**YOUR GOAL**
I need the records below retyped exactly.

**DATA FOR THE TASK**
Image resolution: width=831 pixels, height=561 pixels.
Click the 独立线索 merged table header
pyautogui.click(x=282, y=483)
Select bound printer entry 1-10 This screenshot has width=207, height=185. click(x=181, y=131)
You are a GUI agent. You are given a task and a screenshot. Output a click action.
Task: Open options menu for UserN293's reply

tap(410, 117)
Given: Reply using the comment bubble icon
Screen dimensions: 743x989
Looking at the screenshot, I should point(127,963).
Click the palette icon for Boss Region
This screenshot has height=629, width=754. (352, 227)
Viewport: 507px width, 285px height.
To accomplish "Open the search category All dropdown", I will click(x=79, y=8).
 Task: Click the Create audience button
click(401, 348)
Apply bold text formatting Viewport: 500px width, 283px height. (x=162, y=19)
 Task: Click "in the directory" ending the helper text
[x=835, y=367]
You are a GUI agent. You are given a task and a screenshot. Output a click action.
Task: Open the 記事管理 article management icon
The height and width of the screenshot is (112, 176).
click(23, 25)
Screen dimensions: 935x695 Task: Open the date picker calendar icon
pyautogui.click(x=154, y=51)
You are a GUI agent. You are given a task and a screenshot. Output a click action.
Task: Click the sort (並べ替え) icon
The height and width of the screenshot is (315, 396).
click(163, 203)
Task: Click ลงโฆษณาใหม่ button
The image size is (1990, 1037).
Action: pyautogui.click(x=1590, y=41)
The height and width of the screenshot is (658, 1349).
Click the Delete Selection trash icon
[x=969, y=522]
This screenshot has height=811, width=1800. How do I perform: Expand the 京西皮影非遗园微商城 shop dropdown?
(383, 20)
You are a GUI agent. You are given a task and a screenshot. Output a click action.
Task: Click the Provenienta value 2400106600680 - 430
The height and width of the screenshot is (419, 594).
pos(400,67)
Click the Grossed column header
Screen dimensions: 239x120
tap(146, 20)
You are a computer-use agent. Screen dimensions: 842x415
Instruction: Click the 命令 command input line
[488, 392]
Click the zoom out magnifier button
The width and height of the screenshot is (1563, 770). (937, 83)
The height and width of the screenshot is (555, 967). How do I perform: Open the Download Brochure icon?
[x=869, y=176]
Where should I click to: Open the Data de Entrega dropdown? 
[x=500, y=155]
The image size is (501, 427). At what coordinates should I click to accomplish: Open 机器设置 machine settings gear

**RESPONSE TO THIS TASK**
Image resolution: width=831 pixels, height=561 pixels.
Click the 独立线索 merged table header
pyautogui.click(x=282, y=483)
Select bound printer entry 1-10 This screenshot has width=207, height=185. click(x=181, y=131)
You are a GUI agent. You are given a task and a screenshot. Output a click action.
Task: Open options menu for UserN293's reply

tap(410, 117)
Given: Reply using the comment bubble icon
Screen dimensions: 743x989
Looking at the screenshot, I should point(127,963).
Click the palette icon for Boss Region
This screenshot has height=629, width=754. (352, 227)
Viewport: 507px width, 285px height.
To accomplish "Open the search category All dropdown", I will click(x=79, y=8).
 Task: Click the Create audience button
click(401, 348)
Apply bold text formatting Viewport: 500px width, 283px height. (x=162, y=19)
 Task: Click "in the directory" ending the helper text
[x=835, y=367]
You are a GUI agent. You are given a task and a screenshot. Output a click action.
Task: Open the 記事管理 article management icon
The height and width of the screenshot is (112, 176).
click(23, 25)
Screen dimensions: 935x695 Task: Open the date picker calendar icon
pyautogui.click(x=154, y=51)
You are a GUI agent. You are given a task and a screenshot. Output a click action.
Task: Click the sort (並べ替え) icon
The height and width of the screenshot is (315, 396).
click(163, 203)
Task: Click ลงโฆษณาใหม่ button
The image size is (1990, 1037).
Action: pyautogui.click(x=1590, y=41)
The height and width of the screenshot is (658, 1349).
Click the Delete Selection trash icon
[x=969, y=522]
This screenshot has height=811, width=1800. How do I perform: Expand the 京西皮影非遗园微商城 shop dropdown?
(383, 20)
You are a GUI agent. You are given a task and a screenshot. Output a click action.
Task: Click the Provenienta value 2400106600680 - 430
The height and width of the screenshot is (419, 594).
pos(400,67)
Click the Grossed column header
Screen dimensions: 239x120
tap(146, 20)
You are a computer-use agent. Screen dimensions: 842x415
Instruction: Click the 命令 command input line
[488, 392]
Click the zoom out magnifier button
The width and height of the screenshot is (1563, 770). (937, 83)
The height and width of the screenshot is (555, 967). How do I perform: Open the Download Brochure icon?
[x=869, y=176]
Where should I click to: Open the Data de Entrega dropdown? 
[x=500, y=155]
The image size is (501, 427). At what coordinates should I click to accomplish: Open 机器设置 machine settings gear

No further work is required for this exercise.